During a recent conversation with Voice of OC, Reitz hinted at the possibility that SCFTA would develop new musicals at some point.
“Producing (our own musicals) is one of the things that will call attention to us from outside of O.C.,” Reitz said. “This is why a lot of people in New York know the La Jolla Playhouse or the Old Globe or Berkeley Rep. If we could become that kind of place, I think that would be great.”
Reitz didn’t talk about how to finance such an ambitious undertaking; Broadway musicals frequently run up development costs well north of $10 million. All major musicals have many producers, and there’s no doubt that Reitz has the professional connections and fundraising experience to put together such a consortium, if he so desires. It would represent a sharp departure for an arts institution that has spent most of its time as a presenter rather than a producer, although its relationship with American Ballet Theatre is changing that equation.
Perhaps the biggest challenge facing theater and other performing arts over the next decade is figuring out how to capture and sustain new audiences.
Recent research conducted by the National Endowment for the Arts shows that although only a third of U.S. adults attend cultural events in person, about 71 percent say they watch and listen to cultural products on the Internet, using sources such as Spotify, YouTube and Instagram. It’s not a decline of interest that’s endangering theater and other performing arts — it’s the temptation of staying home.
And there are other head winds that will grow over the next 10 years as well.
“At a fundamental level, arts organizations are grappling with how to remain relevant in a rapidly evolving society,” said Emiko Ono, program director of performing arts at the Hewlett Foundation. “Technology has radically transformed when, where, and how people engage in the arts. Arts organizations know they need to adapt, but they’re still figuring out the best way to do so. We are seeing a lot of experimentation in the field to try to inspire public engagement with the arts.”

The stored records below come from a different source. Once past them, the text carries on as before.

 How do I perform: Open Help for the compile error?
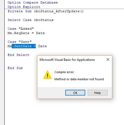[x=98, y=93]
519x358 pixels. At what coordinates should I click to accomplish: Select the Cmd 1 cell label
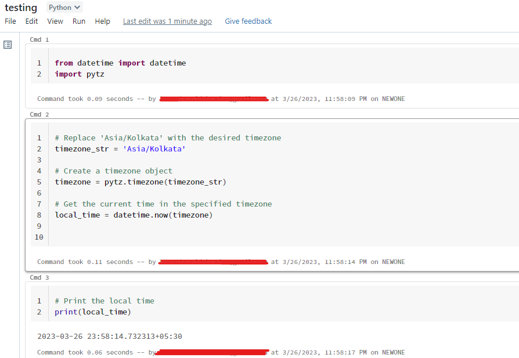point(39,39)
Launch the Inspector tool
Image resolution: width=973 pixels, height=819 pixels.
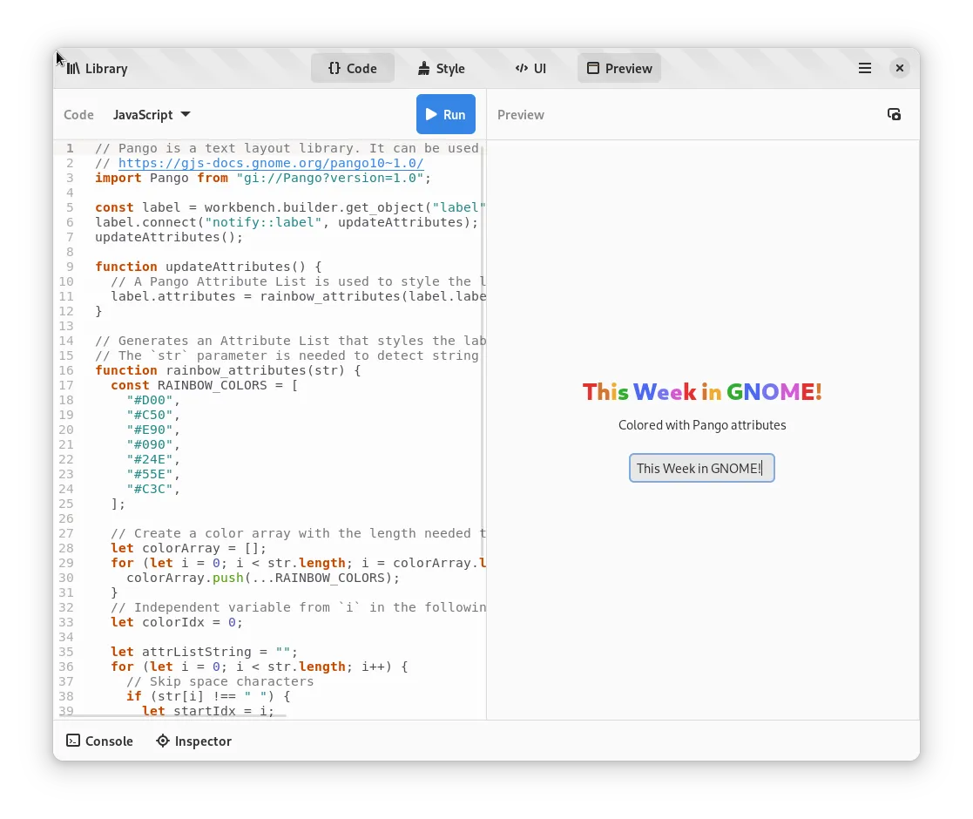click(x=193, y=741)
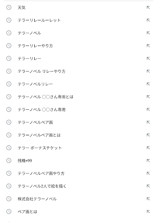Insert テラーノベル suggestion using its arrow icon
Image resolution: width=157 pixels, height=222 pixels.
click(x=148, y=33)
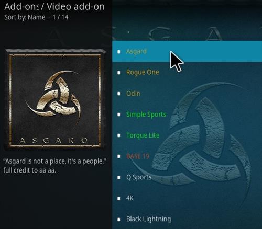
Task: Click the bullet icon beside Rogue One
Action: tap(119, 73)
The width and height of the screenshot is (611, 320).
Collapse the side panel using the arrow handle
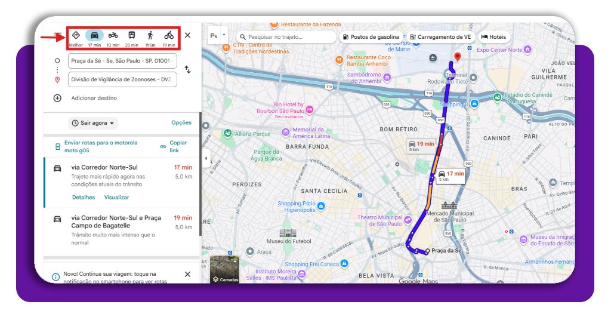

In his recent interview with Voice of OC, Reitz acknowledged that old revenue models and marketing approaches for the performing arts need some fundamental rethinking. Season subscriptions are on the decline at many regional theaters. Changing demographics in most urban areas (including Orange County, where more than half the population is now either Latino or Asian) will force theaters to find content that attracts a different kind of patron in order to stay solvent.
SCR and the Segerstrom Center have been significantly diversifying their programming, as have most major local arts groups. And they’re adding value and appeal to the live-arts experience. Last fall at SCR, a production of “American Mariachi” featured live mariachi bands playing before many performances. In the Segerstrom Center’s large new public space, Argyros Plaza, frequent free performances are designed to appeal to a wide variety of groups and subcultures.
Expect this kind of creative marketing and generous outreach to expand at O.C.’s Costa Mesa arts campus, especially after the new Orange County Museum of Art opens its doors (and inaugurates another public performance space on the east end of Argyros Plaza) in the fall of 2021. Smart arts leaders know that the time has come to adapt — or die. That attitude, more than anything else, will profoundly influence what we see on stage over the next 10 years.
Smaller O.C. theaters are bound to grow in size and influence over the next decade; Anaheim’s Chance certainly comes to mind. We’ll leave those predictions to fellow stage writer Eric Marchese in a separate article next month.